Sunday, March 13, 2011

Diagnosing and Coping with PTSD

A friend posted this summary on his Facebook page about post traumatic stress disorder (PTSD).  The source for the information is:

The following three groups of symptom criteria are required to assign the diagnosis of PTSD:

Recurrent re-experiencing of the trauma (for example, troublesome memories, flashbacks that are usually caused by reminders of the traumatic events, recurring nightmares about the trauma and/or dissociative reliving of the trauma)

Avoidance to the point of having a phobia of places, people, and experiences that remind the sufferer of the trauma or a general numbing of emotional responsiveness

Chronic physical signs of hyperarousal, including sleep problems, trouble concentrating, irritability, anger, poor concentration, blackouts or difficulty remembering things, increased tendency and reaction to being startled, and hypervigilance (excessive watchfulness) to threat.

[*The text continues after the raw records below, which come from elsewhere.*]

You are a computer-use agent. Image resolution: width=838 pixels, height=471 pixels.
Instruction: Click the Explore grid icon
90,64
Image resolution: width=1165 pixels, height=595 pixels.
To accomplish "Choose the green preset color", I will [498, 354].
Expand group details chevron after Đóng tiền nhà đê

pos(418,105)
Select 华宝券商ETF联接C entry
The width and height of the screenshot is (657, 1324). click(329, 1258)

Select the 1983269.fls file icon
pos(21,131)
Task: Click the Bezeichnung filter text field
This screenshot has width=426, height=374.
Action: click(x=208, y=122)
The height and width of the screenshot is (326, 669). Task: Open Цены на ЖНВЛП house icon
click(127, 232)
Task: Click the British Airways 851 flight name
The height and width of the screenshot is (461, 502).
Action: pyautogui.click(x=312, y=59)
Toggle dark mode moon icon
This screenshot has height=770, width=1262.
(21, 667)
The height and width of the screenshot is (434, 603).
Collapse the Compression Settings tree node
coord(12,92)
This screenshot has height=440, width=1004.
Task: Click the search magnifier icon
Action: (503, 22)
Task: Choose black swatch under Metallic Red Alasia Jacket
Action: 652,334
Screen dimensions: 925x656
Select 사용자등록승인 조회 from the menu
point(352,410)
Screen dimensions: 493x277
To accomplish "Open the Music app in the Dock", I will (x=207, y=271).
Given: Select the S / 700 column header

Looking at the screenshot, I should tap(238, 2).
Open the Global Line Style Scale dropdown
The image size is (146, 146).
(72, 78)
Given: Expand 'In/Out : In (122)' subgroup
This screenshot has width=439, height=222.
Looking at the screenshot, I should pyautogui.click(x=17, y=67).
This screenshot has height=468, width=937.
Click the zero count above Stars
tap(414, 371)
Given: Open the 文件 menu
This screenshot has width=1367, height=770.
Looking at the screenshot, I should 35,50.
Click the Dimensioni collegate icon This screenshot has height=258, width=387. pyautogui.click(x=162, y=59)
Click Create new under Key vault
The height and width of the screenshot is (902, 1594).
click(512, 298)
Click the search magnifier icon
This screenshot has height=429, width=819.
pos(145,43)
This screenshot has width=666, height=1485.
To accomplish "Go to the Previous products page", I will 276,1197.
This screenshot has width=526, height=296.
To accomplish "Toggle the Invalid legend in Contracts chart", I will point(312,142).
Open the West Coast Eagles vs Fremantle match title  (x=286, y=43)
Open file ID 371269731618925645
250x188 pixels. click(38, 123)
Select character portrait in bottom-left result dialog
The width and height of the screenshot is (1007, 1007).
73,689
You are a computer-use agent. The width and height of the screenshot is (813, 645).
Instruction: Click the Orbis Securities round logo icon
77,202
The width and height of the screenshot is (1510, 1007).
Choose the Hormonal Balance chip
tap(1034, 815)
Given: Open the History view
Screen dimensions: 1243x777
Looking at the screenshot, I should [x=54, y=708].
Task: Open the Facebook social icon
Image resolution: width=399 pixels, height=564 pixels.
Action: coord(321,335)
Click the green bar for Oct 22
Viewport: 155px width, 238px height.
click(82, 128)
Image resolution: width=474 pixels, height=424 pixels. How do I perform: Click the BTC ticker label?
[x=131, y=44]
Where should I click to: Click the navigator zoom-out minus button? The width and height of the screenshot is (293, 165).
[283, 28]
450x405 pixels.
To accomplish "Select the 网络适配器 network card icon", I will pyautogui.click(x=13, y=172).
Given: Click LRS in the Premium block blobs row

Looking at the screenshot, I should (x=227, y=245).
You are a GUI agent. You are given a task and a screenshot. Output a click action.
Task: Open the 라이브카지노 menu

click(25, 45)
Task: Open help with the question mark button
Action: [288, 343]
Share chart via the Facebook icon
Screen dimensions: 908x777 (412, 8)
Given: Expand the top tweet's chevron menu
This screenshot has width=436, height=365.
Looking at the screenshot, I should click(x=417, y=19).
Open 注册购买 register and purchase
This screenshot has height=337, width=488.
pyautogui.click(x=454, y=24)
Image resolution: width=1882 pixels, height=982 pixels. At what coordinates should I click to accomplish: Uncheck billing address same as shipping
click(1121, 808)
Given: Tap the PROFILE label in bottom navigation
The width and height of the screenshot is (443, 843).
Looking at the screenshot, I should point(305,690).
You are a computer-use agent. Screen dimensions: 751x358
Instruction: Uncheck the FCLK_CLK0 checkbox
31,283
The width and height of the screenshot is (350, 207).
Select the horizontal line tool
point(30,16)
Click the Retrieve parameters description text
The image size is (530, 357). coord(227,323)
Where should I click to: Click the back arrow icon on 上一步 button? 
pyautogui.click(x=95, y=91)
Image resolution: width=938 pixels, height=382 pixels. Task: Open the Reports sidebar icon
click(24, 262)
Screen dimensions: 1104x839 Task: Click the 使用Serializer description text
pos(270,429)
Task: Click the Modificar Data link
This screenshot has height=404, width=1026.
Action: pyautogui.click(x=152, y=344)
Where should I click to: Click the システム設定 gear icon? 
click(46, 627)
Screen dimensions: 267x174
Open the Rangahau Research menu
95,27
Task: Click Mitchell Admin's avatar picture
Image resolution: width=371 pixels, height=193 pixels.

How can people cope with PTSD?

Some ways that are often suggested for PTSD patients to cope with this illness include:

learning more about the disorder as well as

talking to friends, family, professionals, and PTSD survivors for support. Joining a support group may be helpful.

Other tips include

reducing stress by using relaxation techniques (for example, breathing exercises, positive imagery), actively participating in treatment as recommended by professionals, increasing positive lifestyle practices (for example,

exercise, healthy eating, distracting oneself through keeping a healthy work schedule if employed, volunteering whether employed or not), and

minimizing negative lifestyle practices like substance abuse, social isolation, working to excess, and self-destructive or suicidal behaviors.